Foto: Stadtarchiv Radebeul
Der landesweite Erfolg des Bilz-Buches versetzte den Autor in die wohlständige Lage, ein Grundstück in Oberlößnitz zu erwerben und dort Theorie und Praxis naturheilkundlich ideal zu verbinden. Überhaupt war Bilz ein findiger Geschäftsmann, wenn es darum ging, verbindlich seinen Wirkungskreis zu festigen. Denn fortan erfreute sich seine Klinik fortlaufender Erwähnung im unablässig abverkauften und nachgedruckten Bilz-Buch. Dies ließ natürlich die Nachfrage nach Kurplätzen ansteigen. Auch sein Schriftwerk wusste er hervorragend zu vermarkten. Circa 500 Stück verließen zeitweise täglich den familieneigenen Verlag; eine Hundertschaft an Vertretern klingelte an Haustüren oder hielt Gesundheitsvorträge mit anschließender Verkaufsstunde. Ausgeklügelte Werbestrategien und Anzeigenvielfalt taten ihr Übriges.
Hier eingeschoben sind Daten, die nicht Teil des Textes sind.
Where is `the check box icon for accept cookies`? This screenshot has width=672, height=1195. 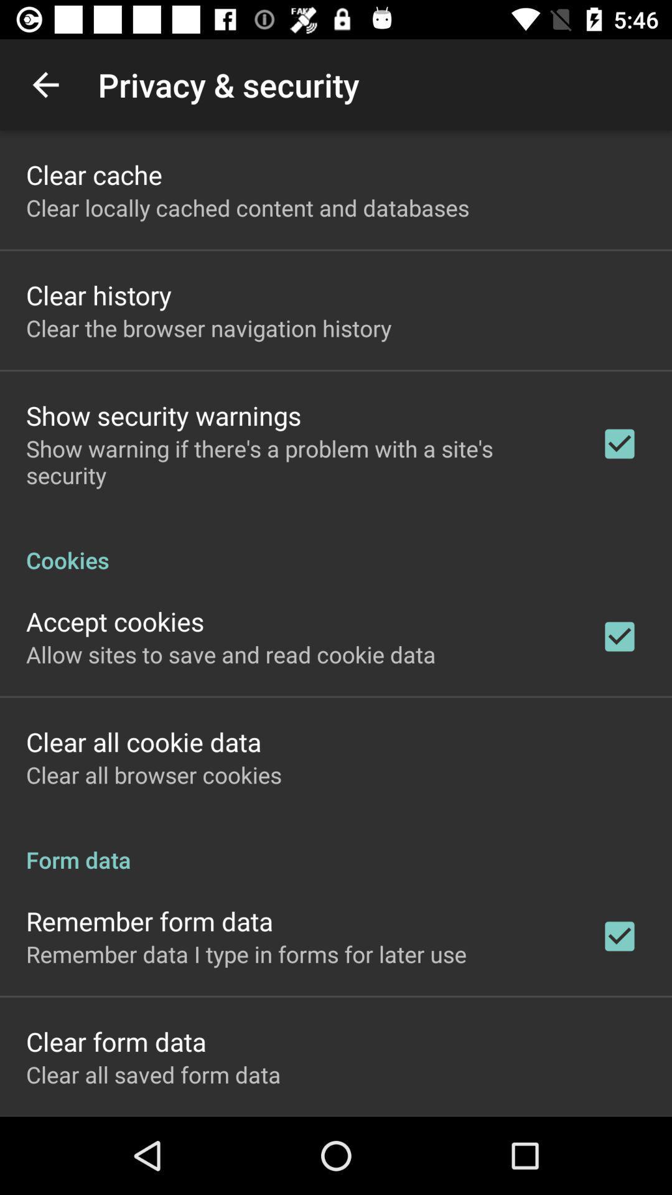
the check box icon for accept cookies is located at coordinates (619, 636).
Ähnlich kreativ und innovativ zeigten sich die Wege der Bekanntmachung seiner Heilstätte. Diese wurde dann auch sukzessive vergrößert, mit neuen Badehäusern, Lufthütten und Speisesälen. Außerdem sollte unterhaltsame Zerstreuung durch Salons, Promenadenwege, Kegelbahnen oder Billardtische die Genesung begünstigen. Der Winter verhieß Schlittschuh- und Rodelvergnügen, sowieso kam sportlicher Betätigung eine große heilungsfördernde Bedeutung zu. Die Patienten eilten in Scharen nach Oberlößnitz. Das dazugekaufte Grundstück "Jägerberg" wurde in den Komplex integriert. Für einige Jahre existierte sogar in Leipzig eine Außenstelle der "Bilz‘ Kur- und Dampfbadeanstalt". Kein Wunder, dass angesichts dieses Sensationserfolges Doktoren der klassischen Medizin Sturm liefen. Missgunst und Misstrauen ließen sie gegen die vermeintliche "Kurpfuscherei" ankämpfen. Zwar verwickelten sie nicht nur Bilz in Gerichtsverfahren, sondern auch bei ihm angestellte Ärzte, der Hochkonjunktur von Bilz-Buch bzw. Sanatorium immerhin wussten sie nichts entgegenzustellen.
Doch jeder Zenit wird irgendwann überschritten. Vor 95 Jahren, kurz vor Vollendung seines 80. Lebensjahres, verschied der denkwürdige Pionier naturheilkundlicher Heilpraxis. Mit nimmermüdem Engagement hatte er sich dafür eingesetzt, der Natur und ihrer Wirksamkeit so viel Aufmerksamkeit wie möglich zu schenken. Dieses Lebensmotto ließ er in Stein meißeln:
"Die Natur war mein Leitstern, möchte sie auch der Leitstern der Nachwelt sein".